France under Francois Hollande plans, at least for now, to wait for the results from the UN investigation of the 21 August chemical attack in Damascus. (The France that took the lead in Libya in 2011 was led by Nicolas Sarkozy.)
Others
Senior ministers of both Britain and France have discussed Syria with Qatar in the last few days – notable, given Qatar’s high-profile role in the Libya coalition in 2011.
Angela Merkel, a wild card in this hand, has come out uncharacteristically trenchant in favor of a potential military response against Syria. Germany watchers point out the political risk she incurs with this stance, given the general election scheduled for September, and German voters’ distaste for military actions abroad. If Germany participated in a Syria strike that began within the next week, the German contribution would be limited, perhaps to air logistics support, or to deployable air-defense or other defense packages for the air base in Cyprus.
Italy, whose bases would also likely be used – unless they were denied – is cautioning against a military intervention without the go-ahead from the UN:
It remains to be seen whether Britain – and presumably France and Turkey, along with possibly the US, Germany, Qatar, and perhaps Jordan – can simply do whatever they want in the Eastern Mediterranean with impunity.

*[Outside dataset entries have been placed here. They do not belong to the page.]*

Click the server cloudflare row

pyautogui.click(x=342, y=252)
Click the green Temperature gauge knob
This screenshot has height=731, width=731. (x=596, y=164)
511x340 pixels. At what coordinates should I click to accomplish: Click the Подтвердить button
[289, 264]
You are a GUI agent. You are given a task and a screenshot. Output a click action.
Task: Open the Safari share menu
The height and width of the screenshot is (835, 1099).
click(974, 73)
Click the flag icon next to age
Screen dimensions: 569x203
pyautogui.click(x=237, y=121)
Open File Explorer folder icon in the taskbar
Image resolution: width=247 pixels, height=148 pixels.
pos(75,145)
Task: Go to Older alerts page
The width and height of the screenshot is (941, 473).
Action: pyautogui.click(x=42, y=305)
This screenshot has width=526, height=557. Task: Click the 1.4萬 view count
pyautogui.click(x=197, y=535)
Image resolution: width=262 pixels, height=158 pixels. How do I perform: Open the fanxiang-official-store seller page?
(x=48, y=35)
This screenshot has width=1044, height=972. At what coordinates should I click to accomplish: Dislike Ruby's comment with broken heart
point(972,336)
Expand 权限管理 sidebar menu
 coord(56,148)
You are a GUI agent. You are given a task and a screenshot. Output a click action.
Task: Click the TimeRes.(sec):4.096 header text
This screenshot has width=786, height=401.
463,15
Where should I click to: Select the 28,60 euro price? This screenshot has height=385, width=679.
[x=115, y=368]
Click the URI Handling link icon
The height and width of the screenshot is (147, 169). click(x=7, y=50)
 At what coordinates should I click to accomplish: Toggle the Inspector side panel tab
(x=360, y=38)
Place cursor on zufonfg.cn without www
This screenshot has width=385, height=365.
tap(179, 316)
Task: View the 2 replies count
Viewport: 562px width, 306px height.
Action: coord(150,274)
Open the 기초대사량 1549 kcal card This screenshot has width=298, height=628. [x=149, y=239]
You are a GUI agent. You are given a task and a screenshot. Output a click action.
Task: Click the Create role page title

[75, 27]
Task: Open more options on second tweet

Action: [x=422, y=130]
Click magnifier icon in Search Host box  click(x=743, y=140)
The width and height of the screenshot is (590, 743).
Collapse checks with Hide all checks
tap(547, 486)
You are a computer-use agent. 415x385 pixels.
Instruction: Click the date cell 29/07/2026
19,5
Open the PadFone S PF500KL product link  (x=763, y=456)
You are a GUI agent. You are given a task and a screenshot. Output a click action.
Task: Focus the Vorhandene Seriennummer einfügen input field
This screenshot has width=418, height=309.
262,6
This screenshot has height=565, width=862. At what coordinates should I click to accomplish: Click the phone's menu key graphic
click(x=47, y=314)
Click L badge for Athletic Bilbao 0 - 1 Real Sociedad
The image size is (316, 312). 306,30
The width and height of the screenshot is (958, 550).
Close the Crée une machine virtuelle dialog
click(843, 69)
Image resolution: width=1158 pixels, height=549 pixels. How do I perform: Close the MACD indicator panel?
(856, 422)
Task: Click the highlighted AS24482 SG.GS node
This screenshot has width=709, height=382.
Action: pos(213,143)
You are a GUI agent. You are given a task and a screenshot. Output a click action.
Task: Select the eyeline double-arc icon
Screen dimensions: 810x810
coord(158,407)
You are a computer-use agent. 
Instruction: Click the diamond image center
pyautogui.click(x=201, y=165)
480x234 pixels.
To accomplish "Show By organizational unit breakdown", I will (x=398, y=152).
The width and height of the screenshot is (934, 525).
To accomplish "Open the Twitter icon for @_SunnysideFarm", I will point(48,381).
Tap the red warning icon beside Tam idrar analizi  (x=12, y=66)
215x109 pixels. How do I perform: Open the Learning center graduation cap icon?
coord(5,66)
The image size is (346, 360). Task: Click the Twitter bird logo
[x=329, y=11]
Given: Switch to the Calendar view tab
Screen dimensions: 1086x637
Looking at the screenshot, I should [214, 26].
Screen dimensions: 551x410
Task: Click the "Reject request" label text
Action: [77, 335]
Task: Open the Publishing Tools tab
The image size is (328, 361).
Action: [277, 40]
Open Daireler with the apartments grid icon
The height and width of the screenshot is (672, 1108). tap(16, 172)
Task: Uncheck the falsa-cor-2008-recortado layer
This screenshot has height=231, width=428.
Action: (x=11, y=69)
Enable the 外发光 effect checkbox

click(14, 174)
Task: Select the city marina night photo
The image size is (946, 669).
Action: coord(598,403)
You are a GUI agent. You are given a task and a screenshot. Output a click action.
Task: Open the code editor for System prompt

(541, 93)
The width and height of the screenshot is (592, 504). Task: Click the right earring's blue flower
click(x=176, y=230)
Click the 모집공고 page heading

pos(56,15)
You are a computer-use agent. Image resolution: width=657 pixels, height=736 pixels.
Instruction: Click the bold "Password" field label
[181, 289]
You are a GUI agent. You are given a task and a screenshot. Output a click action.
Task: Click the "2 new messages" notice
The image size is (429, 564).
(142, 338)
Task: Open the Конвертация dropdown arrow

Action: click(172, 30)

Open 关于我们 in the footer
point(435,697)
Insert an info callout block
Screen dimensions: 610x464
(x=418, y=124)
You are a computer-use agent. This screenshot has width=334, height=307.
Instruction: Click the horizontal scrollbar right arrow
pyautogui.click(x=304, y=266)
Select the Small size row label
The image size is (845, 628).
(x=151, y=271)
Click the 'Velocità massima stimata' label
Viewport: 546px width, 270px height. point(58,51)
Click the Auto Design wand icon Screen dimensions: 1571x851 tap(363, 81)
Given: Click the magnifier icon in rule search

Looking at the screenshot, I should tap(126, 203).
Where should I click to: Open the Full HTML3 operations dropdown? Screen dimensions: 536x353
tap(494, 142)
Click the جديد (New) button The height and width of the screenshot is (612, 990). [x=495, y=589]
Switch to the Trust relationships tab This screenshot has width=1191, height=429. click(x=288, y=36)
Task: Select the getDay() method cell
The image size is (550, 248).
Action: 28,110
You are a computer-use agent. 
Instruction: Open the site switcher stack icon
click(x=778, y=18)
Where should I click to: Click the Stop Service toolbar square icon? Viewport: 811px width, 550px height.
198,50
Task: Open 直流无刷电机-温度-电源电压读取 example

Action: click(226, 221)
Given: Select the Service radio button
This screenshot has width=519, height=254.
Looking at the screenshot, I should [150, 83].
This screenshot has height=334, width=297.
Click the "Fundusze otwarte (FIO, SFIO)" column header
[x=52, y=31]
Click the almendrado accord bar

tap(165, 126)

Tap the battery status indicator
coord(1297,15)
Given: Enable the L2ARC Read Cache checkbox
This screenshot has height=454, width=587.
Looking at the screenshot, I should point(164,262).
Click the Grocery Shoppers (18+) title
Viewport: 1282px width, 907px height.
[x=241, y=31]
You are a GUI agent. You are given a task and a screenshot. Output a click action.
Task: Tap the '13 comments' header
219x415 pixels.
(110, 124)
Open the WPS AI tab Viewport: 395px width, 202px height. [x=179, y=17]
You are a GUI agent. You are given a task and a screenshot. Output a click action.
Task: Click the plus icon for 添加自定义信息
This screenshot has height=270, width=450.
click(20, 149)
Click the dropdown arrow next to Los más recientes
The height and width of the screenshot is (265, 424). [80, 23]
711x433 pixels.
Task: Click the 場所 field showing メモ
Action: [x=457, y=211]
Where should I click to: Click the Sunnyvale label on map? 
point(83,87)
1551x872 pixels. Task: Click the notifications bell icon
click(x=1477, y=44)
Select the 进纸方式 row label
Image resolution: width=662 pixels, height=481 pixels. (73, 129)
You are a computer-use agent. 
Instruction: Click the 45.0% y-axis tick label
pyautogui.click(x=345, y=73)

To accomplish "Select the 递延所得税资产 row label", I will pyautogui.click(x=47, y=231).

Emma Bonino is actually right on the money: the repercussions of an intervention, in the teeth of Russian objections, could be dramatic. Russia may or may not intervene directly against a military action, if one should emerge in the next week. But she will surely amp up her campaign to solidify a power base on her southern flank – amp it up significantly, in ways the whole region will feel – if she doesn’t see herself as being in position for the direct, immediate response. (Memo to Georgia: be afraid.)
Some Russian options
Western bases in Cyprus may not be a sure thing for a Syria intervention. Even though additional aircraft are operating there already – probably from the Royal Air Force – it isn’t certain that Cyprus will ultimately agree to the bases being used for a military strike. The world lost interest in Cyprus’s financial problems after the EU imposed a harsh bailout deal in March 2013. But Russia didn’t – and, as reported a few days ago, a consortium of nominally private Russian investors has gained control of the Bank of Cyprus in the less-visible aftermath of this spring’s drama.
Russia is open about wanting access to Cyprus’s airfields and ports. But she may use her financial leverage over Cyprus for a nearer-term objective, if it looks like the West European nations will indeed try to use Cypriot bases for an attack on Syria. The outcome of such a showdown is by no means guaranteed; Cyprus is small and weak, and whoever pushes harder will almost certainly get what he wants. What we don’t know is who will push harder. Whoever does will have the most important momentum to come out of this situation – and the Russians, less complacent and less fettered by post-modern pieties about multilateralism, see that more clearly than the West does.
Overall, given the threats from Russia and Iran, a real game of “chicken” is forming up in the Mediterranean. Another option Russia has – one that Western observers might call a “nuclear option” – is to try to shoot down any cruise missiles or drones launched by Western militaries into Syrian air space.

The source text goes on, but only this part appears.